======== Фрагмент документа
Моисей Соломонович Урицкий оставил неоднозначный след в истории. По версии американского историка Александра Рабиновича, Урицкий сильно отличался от своего окружения. В отличие от того же Дзержинского, он был противником и арестов, и расстрелов. А свою жизнь Моисей Соломонович посвятил исключительно борьбе с преступниками и «контрой». И если все же расправы происходили, делались они в тайне от Урицкого или же вопреки его желанию. А вот современники Моисея Соломоновича придерживались противоположной точки зрения. Население Петрограда было уверено в том, что именно он являлся вдохновителем массовых арестов и смертей.
«…Хриплый голос походил на свист, и, казалось, сейчас изо рта станет течь яд»
Моисей Урицкий родился в январе 1873 года в Черкассах Киевской губернии. Он происходил из купеческой семьи. Но уже в три года Урицкий остался без отца. Мать воспитывала его в соответствии с традиционной иудейской религией, приобщив сына к изучению Талмуда. Но куда более сильное влияние на него оказала старшая сестра. Благодаря ей Моисей увлекся русской литературой и, успешно сдав необходимые экзамены, сумел поступить в местную Первую Государственную городскую гимназию. После продолжил обучение в городе Белая Церковь той же губернии. А в 1897 году Урицкий окончил юридический факультет Киевского университета.
С начала 90-х годов Моисей Соломонович оказался в революционном движении. Через год после окончания университета он вошел в состав Российской социал-демократической рабочей партии (РСДРП). Но вскоре Урицкий был арестован. И его сослали в город Олёкминск, что в Якутской губернии.
В 1903 году после второго съезда РСДРП Моисей Соломонович влился в ряды меньшевиков. Конечно, события 1905 года не могли пройти мимо него. Он стал вести активную революционную работу в Красноярске и Петербурге. Но закончилось это очередным арестом. На сей раз его сослали сначала в Вологду, а после – в Архангельскую губернию.
В 1912 году Урицкий принял участие в социал-демократической конференции, которая состоялась в Вене. И хотя его избрали в Организационный комитет РСДРП от троцкистов, характеристика его оставляла желать лучшего. В официальном документе говорилось: «Не производит впечатления серьезного человека, хотя и считается очень дельным партийным работником». А спустя четыре года Моисей Соломонович эмигрировал из России в Европу. Там он, конечно, не затерялся, став сотрудником парижской газеты «Наше слово». Ее редактором, к слову, на тот момент являлся Лев Давидович Троцкий.
================
(Условие задания)
Перепишите без изменений отрывок из текста о Моисее Урицком выше: он начинается со слов «В 1912 году» и заканчивается словами «Лев Давидович Троцкий.».
======== Исходные строки
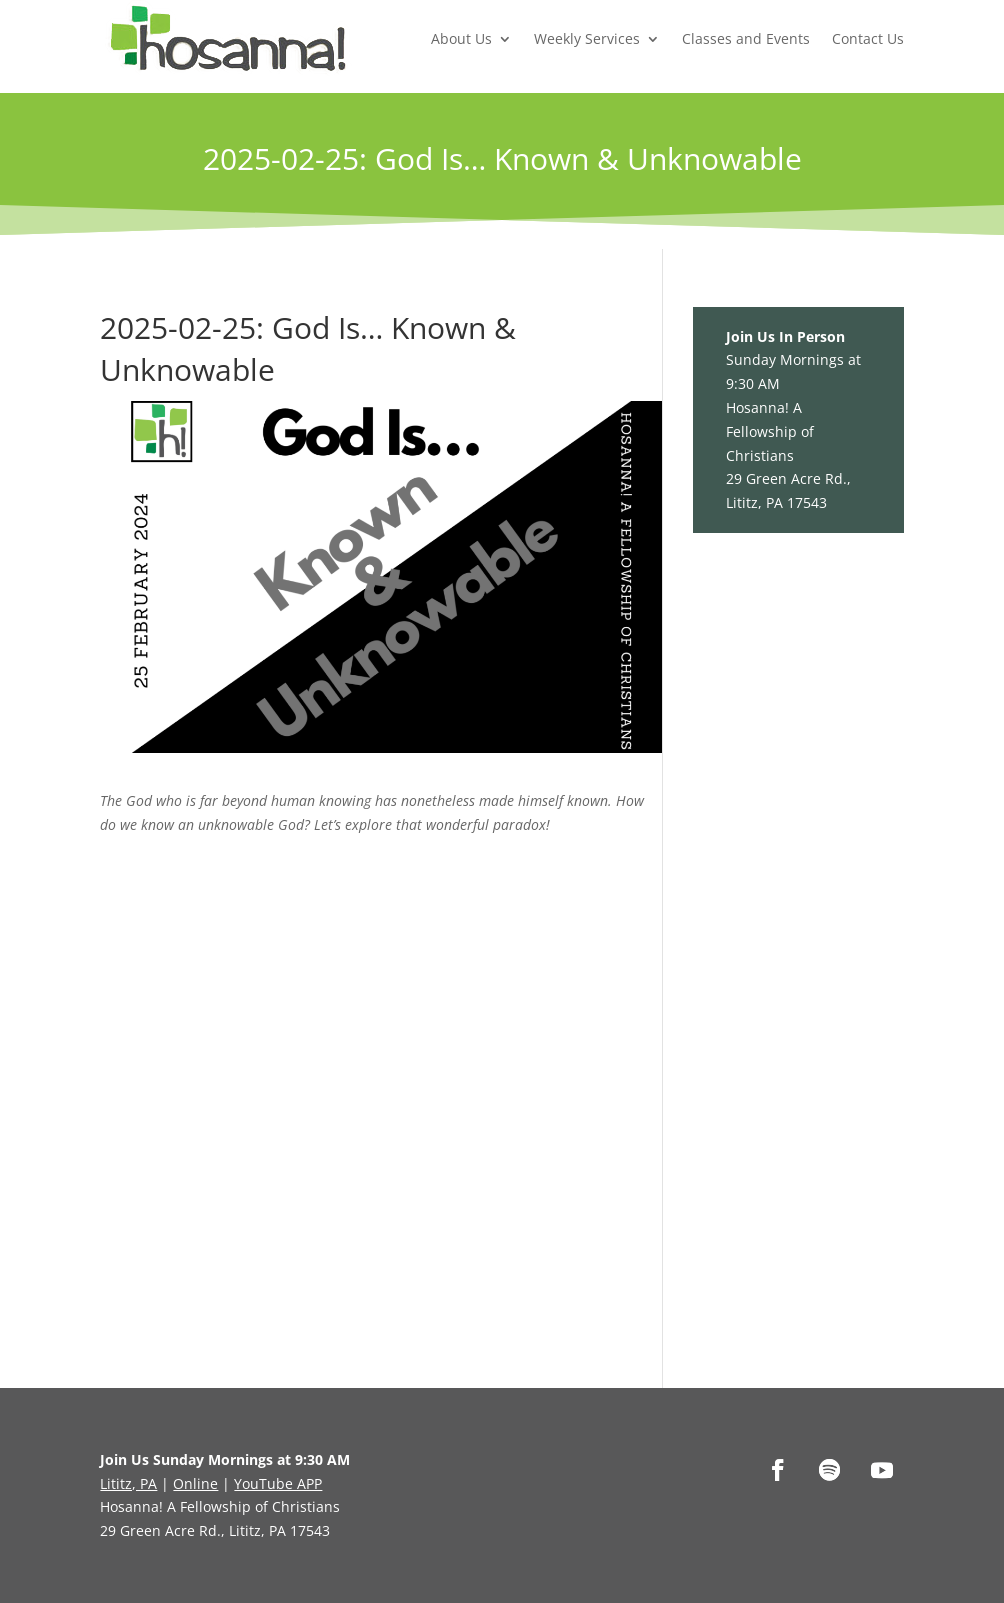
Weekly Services (587, 38)
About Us (461, 38)
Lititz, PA (128, 1483)
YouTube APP (278, 1483)
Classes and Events (746, 38)
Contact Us (868, 38)
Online (195, 1483)
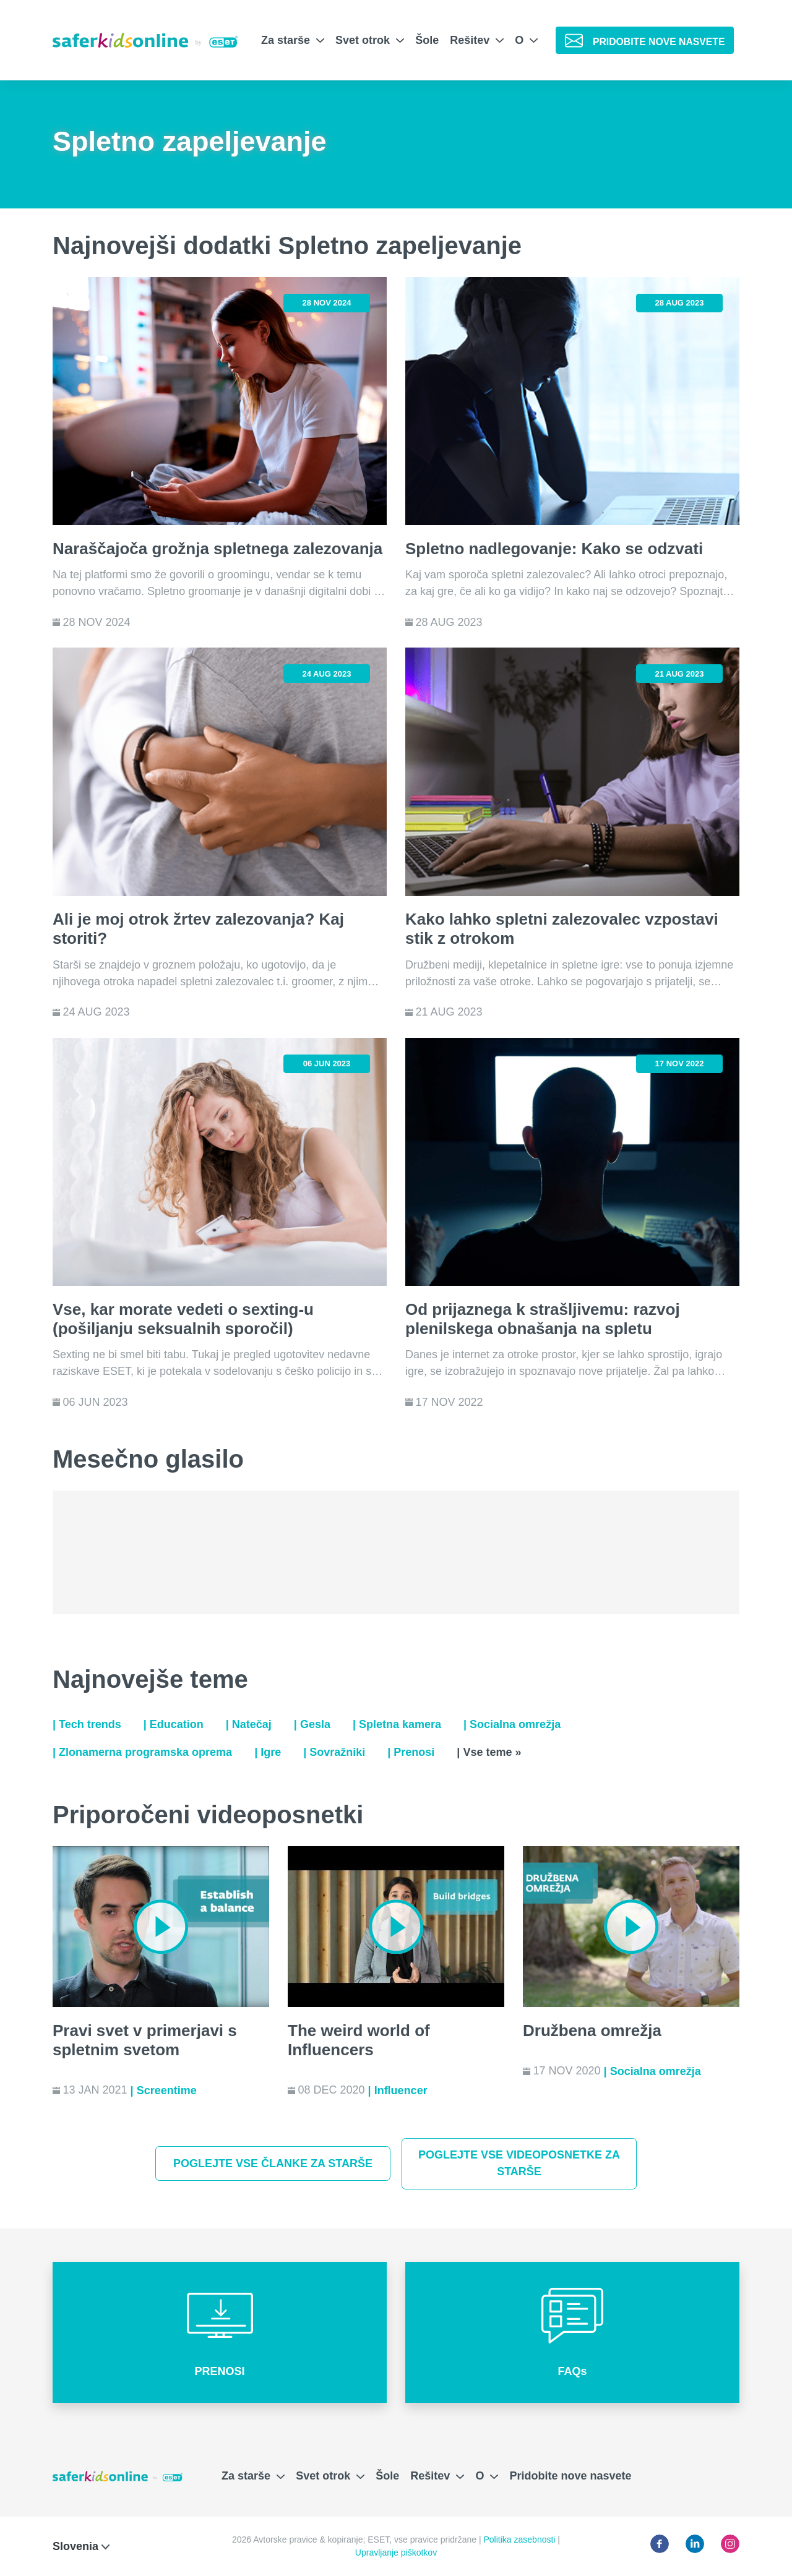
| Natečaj (249, 1724)
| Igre (267, 1752)
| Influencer (398, 2090)
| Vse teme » (489, 1752)
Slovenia (81, 2546)
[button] (220, 2332)
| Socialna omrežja (512, 1724)
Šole (427, 40)
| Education (174, 1724)
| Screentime (164, 2090)
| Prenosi (410, 1752)
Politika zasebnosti (521, 2539)
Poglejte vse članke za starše (272, 2163)
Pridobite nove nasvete (570, 2476)
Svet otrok (369, 40)
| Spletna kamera (397, 1724)
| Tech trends (87, 1724)
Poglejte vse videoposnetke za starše (519, 2163)
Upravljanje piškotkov (396, 2552)
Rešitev (477, 40)
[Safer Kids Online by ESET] (145, 40)
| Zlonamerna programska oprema (142, 1752)
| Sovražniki (334, 1752)
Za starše (292, 40)
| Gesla (312, 1724)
================
(Результат выполнения)
В 1912 году Урицкий принял участие в социал-демократической конференции, которая состоялась в Вене. И хотя его избрали в Организационный комитет РСДРП от троцкистов, характеристика его оставляла желать лучшего. В официальном документе говорилось: «Не производит впечатления серьезного человека, хотя и считается очень дельным партийным работником». А спустя четыре года Моисей Соломонович эмигрировал из России в Европу. Там он, конечно, не затерялся, став сотрудником парижской газеты «Наше слово». Ее редактором, к слову, на тот момент являлся Лев Давидович Троцкий.